* [STATED PROBLEM] Recast the items as a JSON list of strings, one string per line with blank lines omitted, beginning with the line containing "This screenshot has height=536, width=892." and continuing through the line containing "will [x=141, y=554].".

* [RECORDS SHOWN]
= = =

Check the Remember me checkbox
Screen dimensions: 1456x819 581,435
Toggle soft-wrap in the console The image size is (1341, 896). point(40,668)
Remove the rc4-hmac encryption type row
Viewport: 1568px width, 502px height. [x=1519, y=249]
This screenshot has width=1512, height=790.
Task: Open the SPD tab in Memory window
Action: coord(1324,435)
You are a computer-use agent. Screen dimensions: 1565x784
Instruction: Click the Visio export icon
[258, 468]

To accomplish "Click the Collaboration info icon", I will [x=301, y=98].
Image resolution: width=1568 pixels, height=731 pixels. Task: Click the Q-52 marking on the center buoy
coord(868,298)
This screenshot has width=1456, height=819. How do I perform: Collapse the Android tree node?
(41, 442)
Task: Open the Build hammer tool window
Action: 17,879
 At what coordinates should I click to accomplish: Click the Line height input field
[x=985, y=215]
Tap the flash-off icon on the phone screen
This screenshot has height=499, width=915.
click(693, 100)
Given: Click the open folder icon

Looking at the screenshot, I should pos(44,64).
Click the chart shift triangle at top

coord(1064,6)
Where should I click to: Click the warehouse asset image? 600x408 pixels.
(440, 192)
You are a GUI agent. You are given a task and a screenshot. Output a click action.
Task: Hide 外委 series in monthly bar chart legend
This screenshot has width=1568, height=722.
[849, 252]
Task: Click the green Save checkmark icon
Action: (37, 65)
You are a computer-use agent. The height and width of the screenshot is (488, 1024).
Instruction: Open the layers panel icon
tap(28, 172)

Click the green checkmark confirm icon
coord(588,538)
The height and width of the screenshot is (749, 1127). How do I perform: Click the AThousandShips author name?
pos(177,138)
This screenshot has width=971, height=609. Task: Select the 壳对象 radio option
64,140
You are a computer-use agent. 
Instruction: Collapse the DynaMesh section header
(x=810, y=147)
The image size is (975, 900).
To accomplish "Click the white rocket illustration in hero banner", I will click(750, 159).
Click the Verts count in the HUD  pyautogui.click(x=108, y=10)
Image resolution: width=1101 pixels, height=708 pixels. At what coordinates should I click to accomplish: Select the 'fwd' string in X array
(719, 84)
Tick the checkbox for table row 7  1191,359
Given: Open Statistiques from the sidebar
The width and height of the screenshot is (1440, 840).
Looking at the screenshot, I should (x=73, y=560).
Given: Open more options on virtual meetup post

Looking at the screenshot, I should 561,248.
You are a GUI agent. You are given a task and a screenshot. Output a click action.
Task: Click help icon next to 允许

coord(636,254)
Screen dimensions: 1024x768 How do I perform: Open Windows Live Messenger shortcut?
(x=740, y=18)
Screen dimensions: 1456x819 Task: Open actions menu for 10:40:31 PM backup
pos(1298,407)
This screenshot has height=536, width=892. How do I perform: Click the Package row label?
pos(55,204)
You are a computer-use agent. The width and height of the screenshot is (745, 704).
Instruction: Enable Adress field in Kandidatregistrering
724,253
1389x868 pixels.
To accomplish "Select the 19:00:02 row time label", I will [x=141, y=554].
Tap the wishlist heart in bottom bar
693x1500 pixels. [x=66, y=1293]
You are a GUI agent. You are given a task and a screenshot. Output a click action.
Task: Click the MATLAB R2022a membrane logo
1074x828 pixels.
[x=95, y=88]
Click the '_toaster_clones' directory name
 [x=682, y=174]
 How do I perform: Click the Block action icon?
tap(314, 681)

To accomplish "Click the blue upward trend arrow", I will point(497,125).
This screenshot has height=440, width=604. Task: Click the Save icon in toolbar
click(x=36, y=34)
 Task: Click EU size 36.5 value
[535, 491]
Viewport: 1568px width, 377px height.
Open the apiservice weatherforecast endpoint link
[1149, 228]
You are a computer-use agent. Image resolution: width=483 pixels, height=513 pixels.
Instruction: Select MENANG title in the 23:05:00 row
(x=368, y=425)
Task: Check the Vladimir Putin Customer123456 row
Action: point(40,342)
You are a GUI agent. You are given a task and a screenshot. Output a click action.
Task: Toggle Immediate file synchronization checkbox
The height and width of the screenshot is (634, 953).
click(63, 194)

= = =

* [RESPONSE]
[
  "This screenshot has height=536, width=892. How do I perform: Click the Package row label?",
  "pos(55,204)",
  "You are a computer-use agent. The width and height of the screenshot is (745, 704).",
  "Instruction: Enable Adress field in Kandidatregistrering",
  "724,253",
  "1389x868 pixels.",
  "To accomplish \"Select the 19:00:02 row time label\", I will [x=141, y=554]."
]